The Wrestler, Mickey Rourke

Niko Tavernise/Fox Searchlight Pictures

Wir raten niemandem, sich mit Mickey Rourke anzulegen. Sehen Sie sich nur das Foto aus The Wrestler an, dann wissen Sie, warum.

Der 52-jährige Schauspieler hat tatsächliche alle Stunts für seine Figur Randy "The Ram" Robinson, ein gealterter, von Steroiden aufgepumpter, ehemaliger Wrestling-Champion der 80er-Jahre, selbst gemacht. Randy ist zwar physisch und mental am Ende, kämpft aber trotzdem weiterhin im Ring, um sich etwas Geld zu verdienen.

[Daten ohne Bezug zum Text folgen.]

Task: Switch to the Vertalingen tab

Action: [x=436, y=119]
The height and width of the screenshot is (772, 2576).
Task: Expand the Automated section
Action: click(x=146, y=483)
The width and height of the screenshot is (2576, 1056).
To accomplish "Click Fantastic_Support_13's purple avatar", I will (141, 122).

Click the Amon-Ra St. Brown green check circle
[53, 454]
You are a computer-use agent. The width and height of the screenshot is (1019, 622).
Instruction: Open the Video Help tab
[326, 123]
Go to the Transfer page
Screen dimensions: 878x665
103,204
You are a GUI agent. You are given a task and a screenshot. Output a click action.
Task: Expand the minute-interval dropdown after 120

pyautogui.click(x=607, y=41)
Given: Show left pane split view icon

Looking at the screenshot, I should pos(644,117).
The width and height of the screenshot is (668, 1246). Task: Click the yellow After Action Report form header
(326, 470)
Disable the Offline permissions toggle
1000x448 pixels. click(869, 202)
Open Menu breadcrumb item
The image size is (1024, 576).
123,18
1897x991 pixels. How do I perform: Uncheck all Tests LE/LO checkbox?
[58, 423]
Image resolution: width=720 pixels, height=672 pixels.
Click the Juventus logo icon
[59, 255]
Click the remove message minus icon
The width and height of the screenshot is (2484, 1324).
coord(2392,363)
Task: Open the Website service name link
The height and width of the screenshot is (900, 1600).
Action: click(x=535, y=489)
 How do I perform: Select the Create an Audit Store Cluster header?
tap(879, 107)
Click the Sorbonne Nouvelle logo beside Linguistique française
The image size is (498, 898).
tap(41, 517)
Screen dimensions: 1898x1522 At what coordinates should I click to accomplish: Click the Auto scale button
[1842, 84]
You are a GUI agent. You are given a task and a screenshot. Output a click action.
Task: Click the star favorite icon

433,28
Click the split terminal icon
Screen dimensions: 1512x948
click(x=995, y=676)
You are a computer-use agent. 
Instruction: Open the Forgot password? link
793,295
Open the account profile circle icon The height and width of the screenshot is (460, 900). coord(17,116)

Und es ist tatsächlich Rourke persönlich, der die Schläge einsteckt und von seinem Gegner über die Seile geworfen wird.

Regisseur Darren Aronofsky gibt zu, dass es ihm dabei nicht gerade sehr wohl gewesen sei.

"Wir waren bei den Dreharbeiten extrem vorsichtig", erzählte Aronofsky bei der L.A.-Premiere des Films. "Wir hatten für diese Szenen nicht gerade viel Zeit, denn wir drehten mit Live-Wrestlern bei Live-Events mit Live-Fans, von daher hatten wir nur ein oder zwei Takes und das war's."

Glücklicher Weise wurde Rourke nicht verletzt.

Rourke, der bereits eine Golden Globe-Nominierung für seine Rolle absahnte, wird wohl aller Wahrscheinlichkeit nach auch eine Oscar-Nominierung erhalten. "Sehen Sie ihm nur mal in die Augen", sagte Aronofsky und erzählte, warum er den Schauspieler, der ein echtes Bad-Boy-Image in Hollywood hat, trotzdem engagierte. "Wenn man ihn nur oberflächlich sieht, wirkt er eher hart, aber wenn man ihm nur mal richtig in die Augen sieht, merkt man, dass er einen weichen Kern hat."

Dieser Blick in seine Augen hat jedoch Seltenheitswert. "Wenn ich mir irgendwas in diesem Film zuschreiben darf, dann, dass Mickey Rourke nicht den ganzen Film über eine Sonnenbrille trägt", sagte Aronofsky mit einem Lachen. "Glauben Sie mir, er kam jeden Tag mit einem neuen Paar an und wollte dieses auch anbehalten."